Exercise task> Turn the lines below into a numbered list, skipping any blank lines and leaving out the pictures.

Record set>
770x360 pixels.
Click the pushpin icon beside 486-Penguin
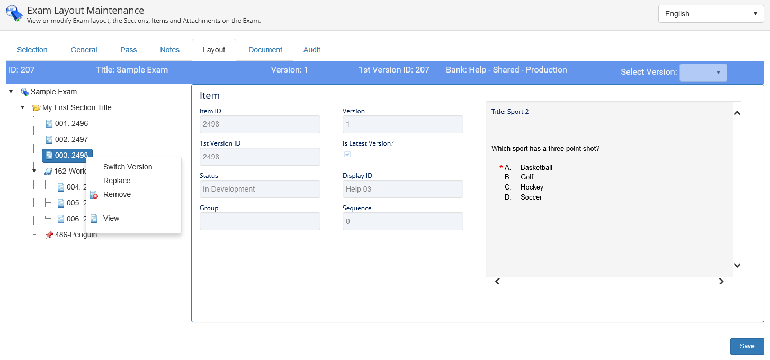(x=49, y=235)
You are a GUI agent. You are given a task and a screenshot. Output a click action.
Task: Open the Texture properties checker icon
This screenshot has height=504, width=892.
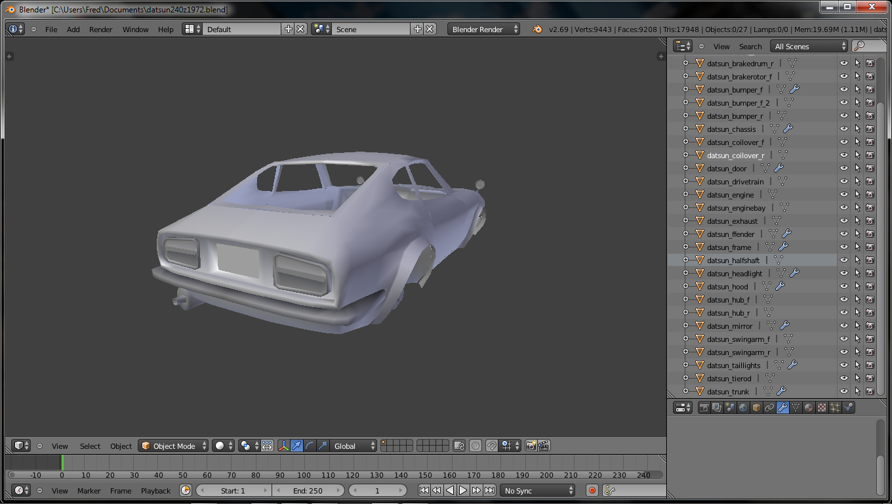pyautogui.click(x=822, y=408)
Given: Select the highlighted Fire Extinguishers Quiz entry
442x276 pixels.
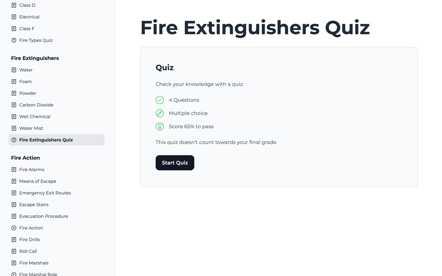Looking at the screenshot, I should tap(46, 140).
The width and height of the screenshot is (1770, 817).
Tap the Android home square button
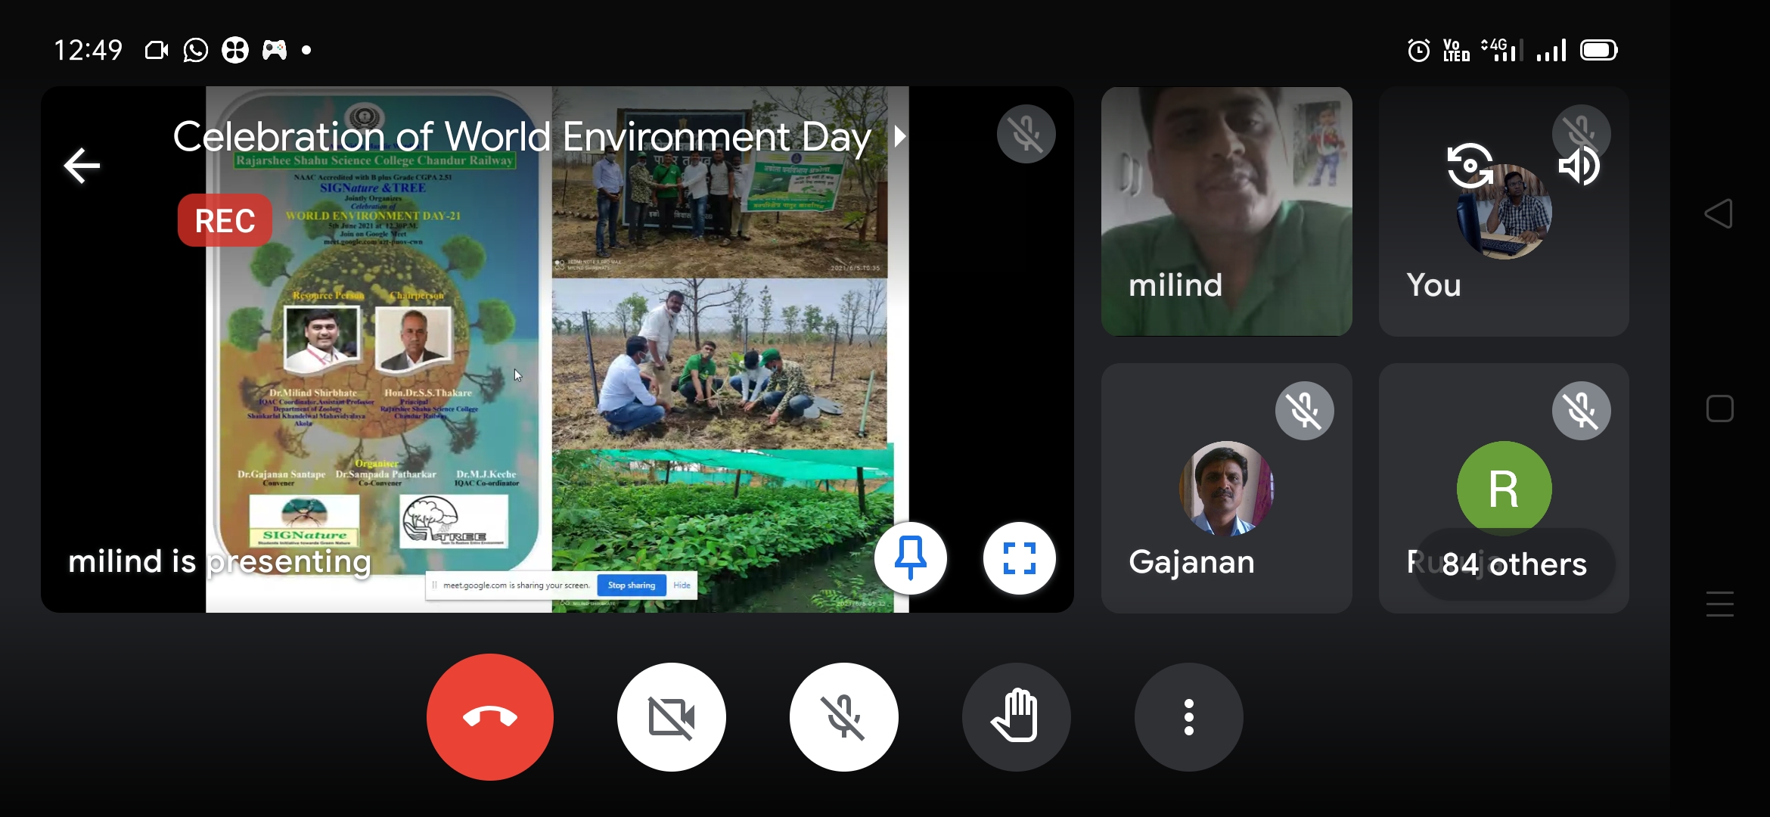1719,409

Answer for this exercise>
1. 770x360 pixels.
2. Click the pushpin icon beside 486-Penguin
3. (x=49, y=235)
4. You are a GUI agent. You are given a task and a screenshot. Output a click action.
5. Task: Open the Texture properties checker icon
6. This screenshot has height=504, width=892.
7. pyautogui.click(x=822, y=408)
8. Given: Select the highlighted Fire Extinguishers Quiz entry
9. 442x276 pixels.
10. Looking at the screenshot, I should tap(46, 140).
11. The width and height of the screenshot is (1770, 817).
12. Tap the Android home square button
13. 1719,409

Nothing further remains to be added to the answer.